■ ACTIVITY
Write out exactly the lines from the one that contains "Given: Click 用户登录 link in top bar" down to the last line of the material below, keeping both ends and omitting pictures.

■ MATERIAL FOR THE TASK
--- START ---

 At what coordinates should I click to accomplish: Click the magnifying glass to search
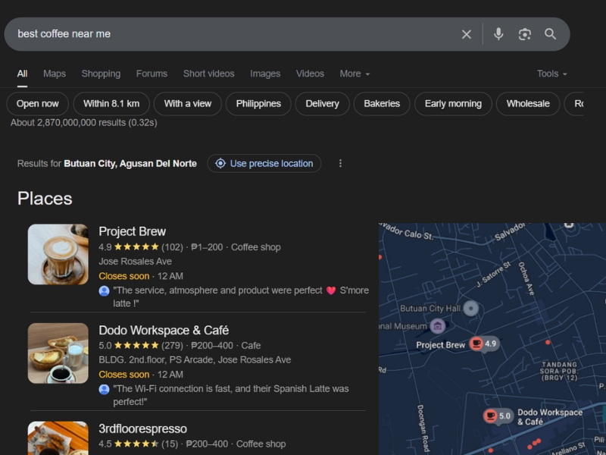point(551,34)
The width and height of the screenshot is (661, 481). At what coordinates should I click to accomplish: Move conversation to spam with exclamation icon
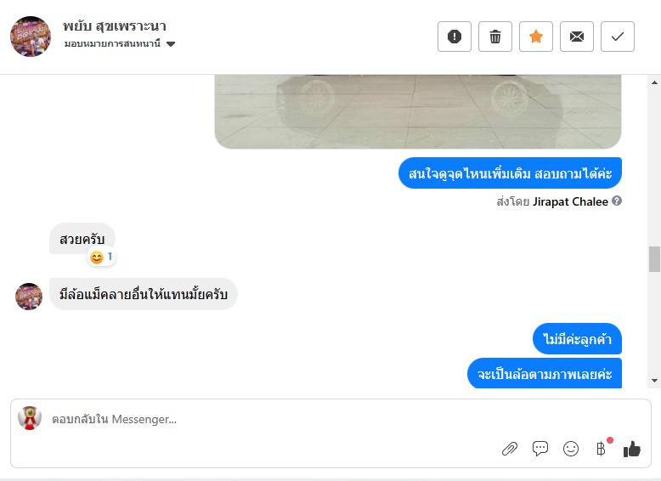coord(455,37)
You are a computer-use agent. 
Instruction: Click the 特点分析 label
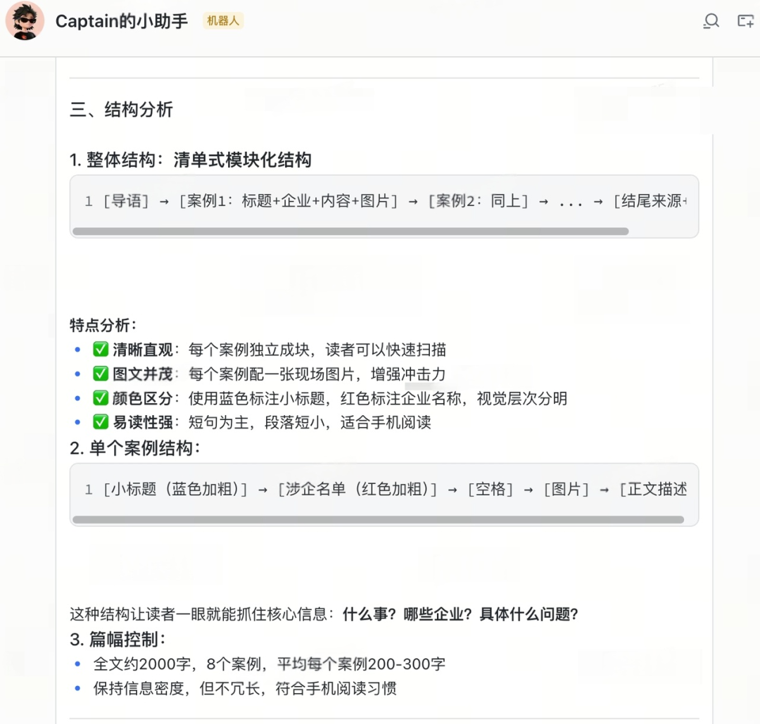pos(103,325)
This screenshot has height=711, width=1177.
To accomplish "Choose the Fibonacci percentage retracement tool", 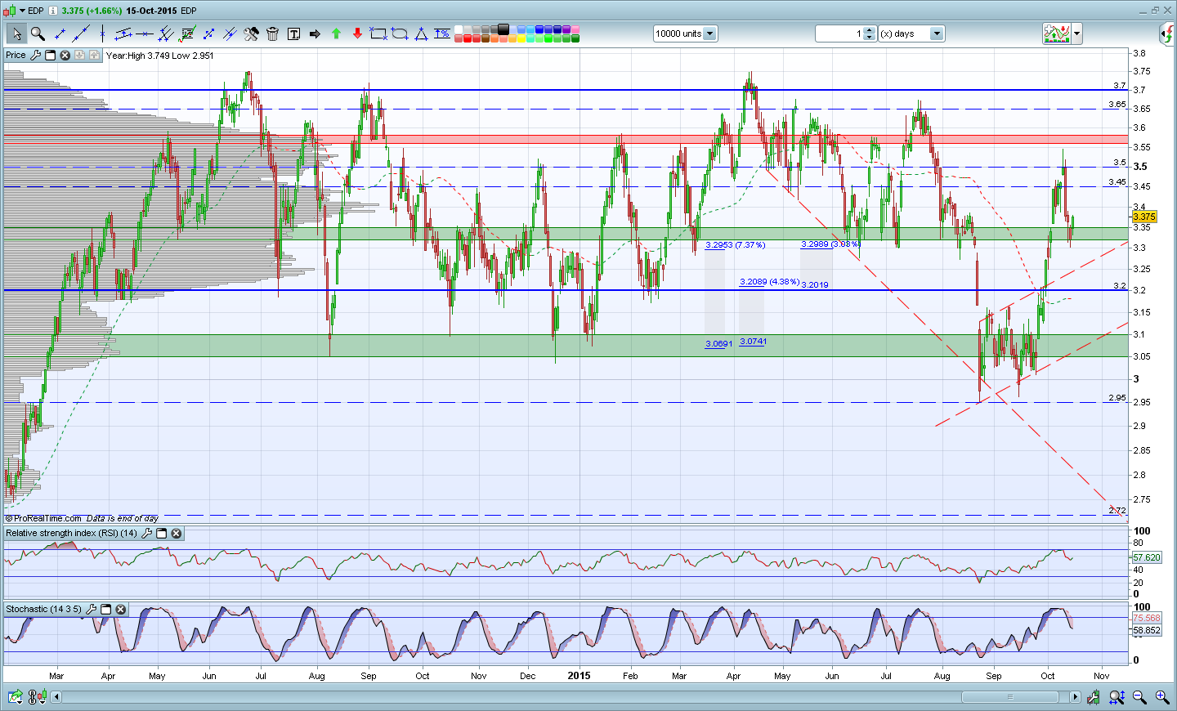I will [442, 34].
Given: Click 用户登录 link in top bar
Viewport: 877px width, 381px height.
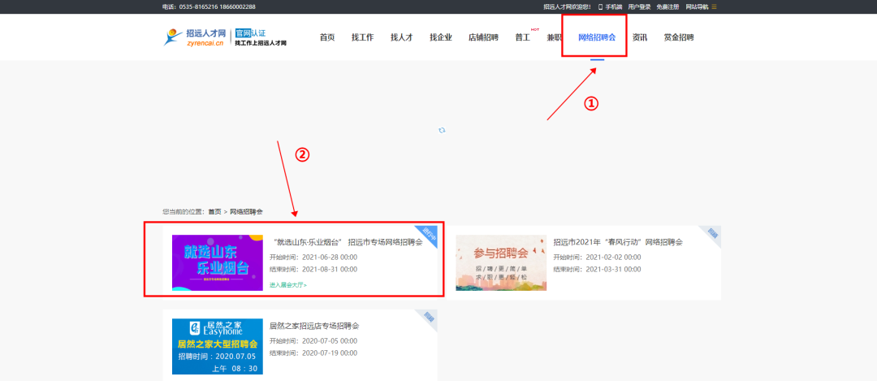Looking at the screenshot, I should [x=639, y=6].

--- END ---

■ ANSWER
Given: Click 用户登录 link in top bar
Viewport: 877px width, 381px height.
Looking at the screenshot, I should [x=639, y=6].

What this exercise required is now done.